If they were to return to observe our routine procedures for a day, our predecessors of 30 years ago would not likely recognize any of the methods by which we now complete our tasks. We do not debate automation anymore; it is here to stay, and it affects nearly every aspect of our operations. Oddly enough, the billing philosophy is usually the last trait of the firm to reflect the benefits of automation. Inattention to the potential effects of automation on revenue can have a disastrous impact on cash flow, and ultimately on the health, of any company.
Having said that, let me reiterate that I am a firm believer in progress. Who wouldn’t be? Try to get someone who has been exposed to digital terrain modeling software to be content in "pulling" contours by hand. Once exposed to indoor plumbing, no one wants to return to outhouses.
Treadmill of Software Upgrades
But unmanaged, automation can have a damaging effect upon a firm’s revenue. First, as anyone familiar with computers knows, conversion to automated systems sets in motion a treadmill of hardware and software upgrades. Firms that are heavily dependent upon computers (and most now are), know that the pressure to upgrade is continual. Yet, for some reason, the new version always lacks a little something that probably will be fixed in the next release. This puts firms in a similar position to Sisyphus, who, having transgressed against Zeus, was sentenced to eternally push a great rock up a hill, only to have it roll down again just as he got it near the top. Of course, the true cost is not limited to the upgrade price. The real costs involve installation and training—"soft" costs, not easily quantified, but very real, and generally non-billable. Successful firms insist that vendors provide the installation and training—which is much less expensive over time.
Second, for service firms, automation has an insidious side effect—it destroys time-and-material fee structures by shrinking the time necessary to complete a task. Most surveyors, being prudent business people, have recognized the automation/revenue paradox and, if successful, have modified their billing philosophy accordingly. Their focus is on the value of the product, not on the time necessary to create it. Clients primarily concern themselves with the dollars and calendar time necessary to finish the job, not on the number of payroll hours. Therefore, if it does not result in a cost increase, revising the billing method to account for the automation would be appropriate. In other words, if it cost $5,000 to complete the project using the old methods, the service is probably worth $5,000, no matter how fast it was generated.
However, the problem really presents itself when large consumers of surveying services, such as public agencies, insist on procuring such services on a time-and-materials basis. For many types of surveying work, this chills the incentive to do it "faster and cheaper." Ultimately it is the taxpayers in these situations who are the losers, for they end up paying more than private clients would for the same service. I know from experience that firms with a large percentage of government time-and-material work intentionally eschew dramatic timesaving methods. One could hardly blame them. Think of it—a firm invests large sums of money to purchase training and equipment for the luxury of slashing its billable time to a third of what it had been. Gee, where do I sign up?

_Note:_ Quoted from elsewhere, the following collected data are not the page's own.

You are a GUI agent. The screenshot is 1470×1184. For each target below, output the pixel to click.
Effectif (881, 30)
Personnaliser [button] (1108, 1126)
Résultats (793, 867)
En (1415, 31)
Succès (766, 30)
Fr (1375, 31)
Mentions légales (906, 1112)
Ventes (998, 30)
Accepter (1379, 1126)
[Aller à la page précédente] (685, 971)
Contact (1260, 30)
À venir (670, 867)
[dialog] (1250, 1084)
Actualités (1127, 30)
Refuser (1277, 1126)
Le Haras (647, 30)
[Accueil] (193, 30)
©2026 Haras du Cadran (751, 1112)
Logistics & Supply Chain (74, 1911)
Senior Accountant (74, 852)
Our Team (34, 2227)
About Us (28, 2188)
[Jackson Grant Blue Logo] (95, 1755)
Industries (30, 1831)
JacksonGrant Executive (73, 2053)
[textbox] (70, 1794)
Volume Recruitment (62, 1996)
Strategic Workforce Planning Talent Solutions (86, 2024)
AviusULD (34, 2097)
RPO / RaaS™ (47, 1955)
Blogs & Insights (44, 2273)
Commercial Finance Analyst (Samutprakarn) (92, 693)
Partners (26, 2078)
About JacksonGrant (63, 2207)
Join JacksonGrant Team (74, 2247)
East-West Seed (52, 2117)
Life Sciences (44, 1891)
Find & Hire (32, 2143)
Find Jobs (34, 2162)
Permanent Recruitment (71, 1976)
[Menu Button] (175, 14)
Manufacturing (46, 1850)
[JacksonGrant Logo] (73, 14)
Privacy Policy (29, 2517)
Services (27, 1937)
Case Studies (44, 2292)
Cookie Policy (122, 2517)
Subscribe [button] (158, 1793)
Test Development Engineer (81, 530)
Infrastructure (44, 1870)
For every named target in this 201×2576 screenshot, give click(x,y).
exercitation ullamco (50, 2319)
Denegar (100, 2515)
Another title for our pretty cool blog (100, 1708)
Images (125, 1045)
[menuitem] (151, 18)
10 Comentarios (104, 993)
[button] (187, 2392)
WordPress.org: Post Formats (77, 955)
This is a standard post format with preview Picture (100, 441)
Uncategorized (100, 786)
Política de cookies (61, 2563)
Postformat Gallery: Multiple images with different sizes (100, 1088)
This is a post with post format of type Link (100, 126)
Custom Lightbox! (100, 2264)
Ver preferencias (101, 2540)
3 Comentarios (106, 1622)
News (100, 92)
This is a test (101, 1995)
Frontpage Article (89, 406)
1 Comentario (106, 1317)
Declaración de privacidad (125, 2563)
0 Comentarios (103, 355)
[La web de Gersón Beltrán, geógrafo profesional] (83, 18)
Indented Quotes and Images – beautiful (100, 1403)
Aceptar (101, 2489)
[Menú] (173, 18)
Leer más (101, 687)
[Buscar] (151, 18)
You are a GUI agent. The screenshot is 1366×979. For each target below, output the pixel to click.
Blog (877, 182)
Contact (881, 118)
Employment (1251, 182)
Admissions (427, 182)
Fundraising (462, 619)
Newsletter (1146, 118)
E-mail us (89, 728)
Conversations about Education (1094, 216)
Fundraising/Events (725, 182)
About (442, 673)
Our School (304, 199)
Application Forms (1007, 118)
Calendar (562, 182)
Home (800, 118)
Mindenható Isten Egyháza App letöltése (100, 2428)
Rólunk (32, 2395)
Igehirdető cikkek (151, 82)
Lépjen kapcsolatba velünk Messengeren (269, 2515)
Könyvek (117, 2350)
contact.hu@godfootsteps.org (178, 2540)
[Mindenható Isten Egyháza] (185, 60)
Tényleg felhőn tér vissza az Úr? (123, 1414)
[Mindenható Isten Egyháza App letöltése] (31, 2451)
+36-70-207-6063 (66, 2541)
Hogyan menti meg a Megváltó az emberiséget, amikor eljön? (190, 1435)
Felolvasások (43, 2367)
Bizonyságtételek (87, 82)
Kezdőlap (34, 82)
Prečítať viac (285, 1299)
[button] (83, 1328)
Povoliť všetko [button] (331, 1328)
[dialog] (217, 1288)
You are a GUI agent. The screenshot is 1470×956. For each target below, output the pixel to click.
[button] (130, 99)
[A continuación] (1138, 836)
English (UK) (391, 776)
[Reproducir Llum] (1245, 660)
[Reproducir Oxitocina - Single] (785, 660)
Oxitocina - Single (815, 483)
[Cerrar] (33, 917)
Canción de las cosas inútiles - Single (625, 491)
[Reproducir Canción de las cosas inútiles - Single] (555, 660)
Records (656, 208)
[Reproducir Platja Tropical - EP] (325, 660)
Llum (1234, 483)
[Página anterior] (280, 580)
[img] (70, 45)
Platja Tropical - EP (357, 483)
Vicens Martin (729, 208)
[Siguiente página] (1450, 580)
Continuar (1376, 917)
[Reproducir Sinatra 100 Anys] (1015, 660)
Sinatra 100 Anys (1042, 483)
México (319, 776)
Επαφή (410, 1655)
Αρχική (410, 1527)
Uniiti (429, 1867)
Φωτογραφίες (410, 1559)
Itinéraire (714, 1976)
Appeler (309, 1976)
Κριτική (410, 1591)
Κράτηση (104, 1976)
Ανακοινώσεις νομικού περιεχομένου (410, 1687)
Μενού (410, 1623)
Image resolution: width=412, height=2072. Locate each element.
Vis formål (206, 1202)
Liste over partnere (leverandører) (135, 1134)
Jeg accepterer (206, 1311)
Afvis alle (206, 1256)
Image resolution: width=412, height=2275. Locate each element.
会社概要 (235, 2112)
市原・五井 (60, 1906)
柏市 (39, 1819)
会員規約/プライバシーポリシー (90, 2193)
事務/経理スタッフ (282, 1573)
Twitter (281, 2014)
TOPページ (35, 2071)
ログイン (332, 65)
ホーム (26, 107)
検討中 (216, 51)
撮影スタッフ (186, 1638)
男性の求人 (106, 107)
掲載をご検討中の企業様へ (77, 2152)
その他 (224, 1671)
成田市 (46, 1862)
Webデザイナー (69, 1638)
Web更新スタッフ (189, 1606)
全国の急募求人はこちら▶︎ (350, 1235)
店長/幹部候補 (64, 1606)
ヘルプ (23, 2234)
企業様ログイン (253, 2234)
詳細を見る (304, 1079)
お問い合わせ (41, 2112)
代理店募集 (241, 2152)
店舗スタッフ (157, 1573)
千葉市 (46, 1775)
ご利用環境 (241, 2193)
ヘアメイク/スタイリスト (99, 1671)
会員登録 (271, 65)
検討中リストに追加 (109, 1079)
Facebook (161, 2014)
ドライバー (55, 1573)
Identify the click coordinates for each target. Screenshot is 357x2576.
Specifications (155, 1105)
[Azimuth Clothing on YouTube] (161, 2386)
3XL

So, with all due respect, I offer the following suggestion to those surveyors in public practice: consider re-evaluating how you procure surveying services from the consulting surveying community, especially for tasks like control, topography and stakeout. Changing your procurement policies to encourage lump-sum contracts probably will make your budget dollars go farther, while simultaneously encouraging your consultants to make the most of the equipment at their disposal.
Not For Investigations
We must be careful here. Some surveying tasks are properly the stuff of time-and-material budgets. For instance, the time necessary to determine the location of property boundaries is impossible to predict completely, and thus is at its most honest when unhampered by a lump-sum price. In fact, any task that includes investigation as a component cannot be reliably predicted. One simply cannot tell where the investigation will lead.
I know that nearly all surveyors (including me) quote lump-sum prices on boundary surveys. We do this because the market demands it. If we were to insist on a time-and-material billing basis, we probably would go hungry, because clients (for some odd reason) usually have an aversion to unquantified expense budgets. So, we quote lump-sums and hope that, over time, we gain a profit from more jobs than we lose money on. However, we would be foolish to believe that project budgets are completely disregarded when they clash with ethical or qualitative issues. While occasional sips of red ink generally are not fatal, frequent drinks at that fountain will result in a tightness-in-the-chest when it is time to pay bills (not to mention payroll). The pressure on mid-level managers is even greater than on top management. When top management is removed from the technical side of the practice, as it is in many larger firms, the focus of performance evaluation for the manager will almost certainly center upon profitability. It will not take too many negative evaluations for the mid-level manager to be forced into rethinking whether another trip out to the site to look for that monument is warranted (if the manager is still employed).
Lump Sum Contracts Part of the Answer
So, lump-sum contracts are not the answer for every project. But for the many facets of surveying practice heavily dependent upon automated systems, lump-sum contracts can mean the difference between being competitive and being a statistic. We would be foolish not to take advantage of them.